── Data for this task

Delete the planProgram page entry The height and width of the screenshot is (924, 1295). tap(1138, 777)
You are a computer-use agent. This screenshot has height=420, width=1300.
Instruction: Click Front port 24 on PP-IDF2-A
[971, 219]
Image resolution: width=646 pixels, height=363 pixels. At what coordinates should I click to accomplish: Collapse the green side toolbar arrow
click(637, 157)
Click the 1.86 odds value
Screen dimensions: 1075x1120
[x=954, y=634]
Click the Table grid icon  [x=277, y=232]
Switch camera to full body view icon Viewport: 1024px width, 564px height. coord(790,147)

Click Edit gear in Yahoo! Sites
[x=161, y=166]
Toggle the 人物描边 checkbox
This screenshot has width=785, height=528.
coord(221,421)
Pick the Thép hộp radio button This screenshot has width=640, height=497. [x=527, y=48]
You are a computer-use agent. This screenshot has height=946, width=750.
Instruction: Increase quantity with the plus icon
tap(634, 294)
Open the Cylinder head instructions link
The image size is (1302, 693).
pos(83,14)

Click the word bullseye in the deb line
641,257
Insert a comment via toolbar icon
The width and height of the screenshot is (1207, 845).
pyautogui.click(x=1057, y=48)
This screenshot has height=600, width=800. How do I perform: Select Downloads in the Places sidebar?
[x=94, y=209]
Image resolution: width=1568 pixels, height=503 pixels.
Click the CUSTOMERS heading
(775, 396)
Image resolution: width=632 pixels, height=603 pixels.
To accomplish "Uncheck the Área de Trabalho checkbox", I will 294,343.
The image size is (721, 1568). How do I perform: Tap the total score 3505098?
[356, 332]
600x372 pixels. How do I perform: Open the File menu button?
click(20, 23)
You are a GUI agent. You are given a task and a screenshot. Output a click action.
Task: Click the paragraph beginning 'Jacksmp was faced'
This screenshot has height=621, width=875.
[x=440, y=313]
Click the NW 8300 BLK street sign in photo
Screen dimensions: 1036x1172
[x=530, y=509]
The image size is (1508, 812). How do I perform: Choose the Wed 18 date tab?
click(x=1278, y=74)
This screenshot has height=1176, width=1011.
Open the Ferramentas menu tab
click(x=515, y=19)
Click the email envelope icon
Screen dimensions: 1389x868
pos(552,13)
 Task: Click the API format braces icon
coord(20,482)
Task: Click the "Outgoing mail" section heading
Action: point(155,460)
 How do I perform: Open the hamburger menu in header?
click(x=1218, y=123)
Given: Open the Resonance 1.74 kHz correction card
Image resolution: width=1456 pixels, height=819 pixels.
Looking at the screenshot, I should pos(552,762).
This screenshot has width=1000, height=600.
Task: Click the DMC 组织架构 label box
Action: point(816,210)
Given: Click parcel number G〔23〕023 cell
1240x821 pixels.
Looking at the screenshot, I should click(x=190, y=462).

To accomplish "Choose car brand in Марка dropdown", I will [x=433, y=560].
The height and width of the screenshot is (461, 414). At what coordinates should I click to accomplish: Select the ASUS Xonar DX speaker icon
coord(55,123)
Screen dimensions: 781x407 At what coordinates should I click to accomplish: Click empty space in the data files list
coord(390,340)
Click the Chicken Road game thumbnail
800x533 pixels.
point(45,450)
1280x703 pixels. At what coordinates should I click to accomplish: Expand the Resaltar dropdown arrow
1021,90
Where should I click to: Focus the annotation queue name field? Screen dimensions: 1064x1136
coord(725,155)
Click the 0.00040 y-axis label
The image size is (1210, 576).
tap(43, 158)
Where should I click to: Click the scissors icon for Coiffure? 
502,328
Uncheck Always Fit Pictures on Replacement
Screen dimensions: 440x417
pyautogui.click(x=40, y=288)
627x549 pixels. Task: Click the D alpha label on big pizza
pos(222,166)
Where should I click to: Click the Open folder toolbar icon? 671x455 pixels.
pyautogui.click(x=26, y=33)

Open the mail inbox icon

────

Work order:
In the entries above, how many lines include the word "computer"? Give only that number.

Answer for this exercise:
2